Why Renting Could Be Your Secret to Smarter Wealth Building: Insights from Toronto-based Financial Planner Ed Rempel

Why Renting Could Be Your Secret to Smarter Wealth Building: Insights from Toronto-based Financial Planner Ed Rempel

Owning a home is unaffordable for many people today, but there is some good news. According to Toronto-based financial planner Ed Rempel, if you rent, you can grow your wealth as fast, or even faster, than homeowners by using the same two principles that benefit them: savings discipline and leverage. Many Canadians feel they are missing out because they cannot afford a home or assume that homeownership is the answer to building wealth. Rempel argues that renting can be a deliberate and effective strategy for long-term financial growth.

Many homeowners believe their home is their best investment, but that is often not the case, Rempel notes. The average home in Toronto has appreciated by 6.3% per year over the last fifty years, which may sound impressive, but it barely outpaces the returns from 5-year GICs. By contrast, Canadian stocks, U.S equities, and global indices have delivered dramatically higher returns over the same period. “The Toronto stock market has grown nearly seven times more than Toronto real estate in the last 50 years,” Rempel says, adding that U.S and global stock markets have performed even better. While homes hold emotional and practical value, as pure growth investments, they are relatively low-yielding.

Despite this, homeowners tend to be wealthier than renters for two non-investment reasons, Rempel explains. The first is forced savings: making monthly mortgage payments gradually builds equity over time, instilling a level of discipline many renters may not have. The second is leverage. By putting down only 20% and borrowing the remaining 80%, a homeowner controlling a one-million-dollar property effectively starts with growth of $1 million while having invested only $200,000. This leverage can produce extremely high early returns, sometimes as much as 30% per year on the down payment alone. Yet, as Rempel points out, this advantage diminishes over time. “Once the mortgage is fully repaid, the home grows at a moderate 6% per year. Homeownership starts as a great investment, but over decades, the returns become modest,” he says, which is why he refers to home equity as “dead equity”, an asset that contributes to net worth but typically does not produce cash flow in retirement.

Tenants, on the other hand, avoid much of this limitation. Without a large portion of their wealth tied up in real estate, renters can invest in higher-yield assets and maintain geographic mobility, allowing them to pursue better job opportunities or lower-cost living arrangements. Most importantly, tenants can apply the same principles of savings discipline and leverage as homeowners, but often with better outcomes. By saving and investing what would have gone into a down payment or higher monthly costs, tenants can grow wealth faster than homeowners over the long term.

For example, Rempel points to a hypothetical Toronto home purchased fifty years ago for $52,806, which was the average price of a home in 1975. A 20% down payment would have been $10,561. If a tenant had invested that amount in Canadian stocks instead of using it to buy a home, the portfolio would now be worth more than the equity in the paid-off home.
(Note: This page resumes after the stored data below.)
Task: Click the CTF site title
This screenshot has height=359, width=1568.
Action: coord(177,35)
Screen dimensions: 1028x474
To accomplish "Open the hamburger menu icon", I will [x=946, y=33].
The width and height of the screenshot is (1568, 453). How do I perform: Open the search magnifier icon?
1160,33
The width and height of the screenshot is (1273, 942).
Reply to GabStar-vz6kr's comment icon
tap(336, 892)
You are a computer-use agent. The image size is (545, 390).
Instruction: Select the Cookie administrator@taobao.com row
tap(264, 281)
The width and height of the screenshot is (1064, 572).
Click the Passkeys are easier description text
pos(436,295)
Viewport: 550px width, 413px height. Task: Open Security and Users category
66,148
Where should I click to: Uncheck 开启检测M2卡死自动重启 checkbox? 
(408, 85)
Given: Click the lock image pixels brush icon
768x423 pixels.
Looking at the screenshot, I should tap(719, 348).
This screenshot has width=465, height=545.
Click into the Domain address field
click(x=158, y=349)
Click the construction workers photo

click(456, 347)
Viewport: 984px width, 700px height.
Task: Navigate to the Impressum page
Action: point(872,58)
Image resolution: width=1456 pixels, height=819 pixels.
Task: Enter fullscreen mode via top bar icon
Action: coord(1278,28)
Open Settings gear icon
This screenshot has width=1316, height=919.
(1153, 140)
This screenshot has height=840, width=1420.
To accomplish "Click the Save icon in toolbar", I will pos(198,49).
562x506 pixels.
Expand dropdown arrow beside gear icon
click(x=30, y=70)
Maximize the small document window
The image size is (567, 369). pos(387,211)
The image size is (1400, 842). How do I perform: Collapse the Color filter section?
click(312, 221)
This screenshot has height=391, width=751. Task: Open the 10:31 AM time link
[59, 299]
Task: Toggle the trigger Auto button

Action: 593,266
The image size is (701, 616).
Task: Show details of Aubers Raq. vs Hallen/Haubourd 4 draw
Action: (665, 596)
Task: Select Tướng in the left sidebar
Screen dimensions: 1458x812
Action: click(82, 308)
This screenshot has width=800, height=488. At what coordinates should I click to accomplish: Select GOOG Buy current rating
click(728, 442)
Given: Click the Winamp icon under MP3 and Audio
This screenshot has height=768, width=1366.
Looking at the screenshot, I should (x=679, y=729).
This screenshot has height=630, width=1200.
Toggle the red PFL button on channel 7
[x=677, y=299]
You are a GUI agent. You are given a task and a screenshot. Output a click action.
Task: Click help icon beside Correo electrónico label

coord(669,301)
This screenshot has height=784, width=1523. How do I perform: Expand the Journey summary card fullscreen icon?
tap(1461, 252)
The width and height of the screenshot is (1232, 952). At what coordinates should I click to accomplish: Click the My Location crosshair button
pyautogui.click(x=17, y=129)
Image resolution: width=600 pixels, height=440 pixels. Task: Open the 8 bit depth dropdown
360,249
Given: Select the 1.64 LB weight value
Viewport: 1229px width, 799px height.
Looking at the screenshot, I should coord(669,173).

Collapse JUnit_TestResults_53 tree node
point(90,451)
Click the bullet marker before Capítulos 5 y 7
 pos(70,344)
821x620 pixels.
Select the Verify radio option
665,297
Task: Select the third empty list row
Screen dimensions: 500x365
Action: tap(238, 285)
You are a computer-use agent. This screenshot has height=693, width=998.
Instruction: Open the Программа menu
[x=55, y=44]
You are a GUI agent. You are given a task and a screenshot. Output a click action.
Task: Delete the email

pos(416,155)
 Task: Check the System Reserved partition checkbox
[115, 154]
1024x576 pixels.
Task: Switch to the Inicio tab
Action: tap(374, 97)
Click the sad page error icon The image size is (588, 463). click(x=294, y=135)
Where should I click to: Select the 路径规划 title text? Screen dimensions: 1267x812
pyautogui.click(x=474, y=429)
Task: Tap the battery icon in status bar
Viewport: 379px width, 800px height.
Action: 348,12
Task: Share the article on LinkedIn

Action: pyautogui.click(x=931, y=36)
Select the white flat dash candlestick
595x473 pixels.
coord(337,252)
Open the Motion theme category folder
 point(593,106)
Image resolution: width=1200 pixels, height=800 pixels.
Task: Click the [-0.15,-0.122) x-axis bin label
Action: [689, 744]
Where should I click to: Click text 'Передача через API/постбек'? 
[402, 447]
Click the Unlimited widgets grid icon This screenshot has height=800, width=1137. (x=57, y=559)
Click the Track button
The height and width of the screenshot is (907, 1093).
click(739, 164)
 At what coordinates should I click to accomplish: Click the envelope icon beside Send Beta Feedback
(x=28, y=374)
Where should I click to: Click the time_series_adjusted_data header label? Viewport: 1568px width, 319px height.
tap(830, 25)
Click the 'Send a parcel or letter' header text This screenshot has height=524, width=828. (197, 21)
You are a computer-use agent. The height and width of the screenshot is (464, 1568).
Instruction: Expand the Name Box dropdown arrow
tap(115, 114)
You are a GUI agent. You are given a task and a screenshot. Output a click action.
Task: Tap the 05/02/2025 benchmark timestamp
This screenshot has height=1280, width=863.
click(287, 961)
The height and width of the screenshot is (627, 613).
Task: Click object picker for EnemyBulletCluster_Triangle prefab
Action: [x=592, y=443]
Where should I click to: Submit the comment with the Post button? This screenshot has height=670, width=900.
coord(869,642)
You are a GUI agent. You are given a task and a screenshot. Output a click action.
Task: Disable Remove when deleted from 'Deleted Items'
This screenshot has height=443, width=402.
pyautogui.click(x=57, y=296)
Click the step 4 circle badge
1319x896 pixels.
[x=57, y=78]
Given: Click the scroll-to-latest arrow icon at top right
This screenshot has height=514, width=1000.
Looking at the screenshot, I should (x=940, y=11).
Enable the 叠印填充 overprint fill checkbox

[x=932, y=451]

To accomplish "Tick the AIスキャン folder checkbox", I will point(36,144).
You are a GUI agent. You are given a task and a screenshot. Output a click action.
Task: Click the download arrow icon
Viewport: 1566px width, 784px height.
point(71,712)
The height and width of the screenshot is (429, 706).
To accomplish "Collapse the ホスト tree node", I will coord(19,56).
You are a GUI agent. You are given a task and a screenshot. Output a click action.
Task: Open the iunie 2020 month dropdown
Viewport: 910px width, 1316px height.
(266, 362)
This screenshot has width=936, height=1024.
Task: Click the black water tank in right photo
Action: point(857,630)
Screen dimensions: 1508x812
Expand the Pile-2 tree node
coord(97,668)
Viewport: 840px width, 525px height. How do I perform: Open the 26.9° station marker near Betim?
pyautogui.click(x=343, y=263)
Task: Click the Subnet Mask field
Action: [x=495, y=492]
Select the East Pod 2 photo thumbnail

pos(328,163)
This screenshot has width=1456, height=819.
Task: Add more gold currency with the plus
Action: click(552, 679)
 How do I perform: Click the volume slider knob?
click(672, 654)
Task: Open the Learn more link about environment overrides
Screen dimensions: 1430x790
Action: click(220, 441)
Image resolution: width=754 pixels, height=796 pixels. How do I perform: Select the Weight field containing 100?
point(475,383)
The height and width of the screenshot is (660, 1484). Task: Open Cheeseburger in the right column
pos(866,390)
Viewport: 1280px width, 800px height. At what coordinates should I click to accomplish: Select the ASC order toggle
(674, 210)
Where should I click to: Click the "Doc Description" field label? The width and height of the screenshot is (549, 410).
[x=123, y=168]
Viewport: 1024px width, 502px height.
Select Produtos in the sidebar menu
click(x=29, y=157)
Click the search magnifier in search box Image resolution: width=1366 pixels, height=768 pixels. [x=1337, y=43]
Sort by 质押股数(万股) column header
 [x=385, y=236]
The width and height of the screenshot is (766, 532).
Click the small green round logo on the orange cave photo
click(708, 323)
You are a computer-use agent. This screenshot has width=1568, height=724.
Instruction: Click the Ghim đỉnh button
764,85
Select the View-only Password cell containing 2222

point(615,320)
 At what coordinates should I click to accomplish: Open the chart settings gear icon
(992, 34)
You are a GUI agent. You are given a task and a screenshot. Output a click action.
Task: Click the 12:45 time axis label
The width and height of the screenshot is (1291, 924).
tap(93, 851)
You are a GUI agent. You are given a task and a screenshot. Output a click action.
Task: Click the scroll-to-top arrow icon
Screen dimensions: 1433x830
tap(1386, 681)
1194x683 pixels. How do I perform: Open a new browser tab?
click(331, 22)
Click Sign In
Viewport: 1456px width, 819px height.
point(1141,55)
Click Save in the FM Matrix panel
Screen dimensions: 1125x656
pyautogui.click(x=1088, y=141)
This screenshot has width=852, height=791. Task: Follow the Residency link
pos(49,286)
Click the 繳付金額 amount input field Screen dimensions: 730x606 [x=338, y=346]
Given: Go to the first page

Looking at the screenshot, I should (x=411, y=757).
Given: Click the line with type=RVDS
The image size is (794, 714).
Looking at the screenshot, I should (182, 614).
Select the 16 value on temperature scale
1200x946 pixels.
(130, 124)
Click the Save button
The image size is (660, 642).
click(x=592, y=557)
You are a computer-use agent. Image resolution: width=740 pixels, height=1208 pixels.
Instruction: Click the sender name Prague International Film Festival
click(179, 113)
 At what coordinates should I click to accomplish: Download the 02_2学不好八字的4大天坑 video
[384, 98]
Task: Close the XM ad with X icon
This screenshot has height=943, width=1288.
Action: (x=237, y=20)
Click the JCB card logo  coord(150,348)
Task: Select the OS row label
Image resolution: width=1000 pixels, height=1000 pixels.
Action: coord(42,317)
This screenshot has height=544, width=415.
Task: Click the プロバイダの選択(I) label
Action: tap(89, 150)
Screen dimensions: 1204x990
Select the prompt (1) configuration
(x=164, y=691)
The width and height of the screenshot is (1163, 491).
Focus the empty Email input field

Investing in U.S or global stocks would have generated roughly three times the value of the home.

Additionally, renters often pay significantly lower monthly costs than homeowners, leaving extra funds to invest each month. Even investing $1,000 to $2,000 monthly, drawn from the savings of lower housing costs, could result in net worth surpassing that of homeowners within thirty years.

Tenants can also mimic the leverage strategy of homeowners. By combining a saved down payment with a reasonable investment loan, renters can achieve returns higher than homeowners experience through mortgage leverage, with the added advantage of a tax-deductible investment loan interest. Historical data show that this approach, when applied over decades, produces significantly higher wealth accumulation than homeownership alone. “If tenants save up some money and apply a leverage strategy like homeowners do, they can achieve significantly higher returns,” Rempel says.

In the end, a home may provide emotional satisfaction, stability, and personal comfort, but it is not necessarily the most effective path to financial independence. For Canadians who cannot or choose not to buy, renting is not a limitation; it can be a strategic choice. By understanding how to apply the same principles that benefit homeowners and redirecting resources to higher-return investments, tenants can build substantial wealth over time. Renting, when approached deliberately, could be the secret to smarter financial growth.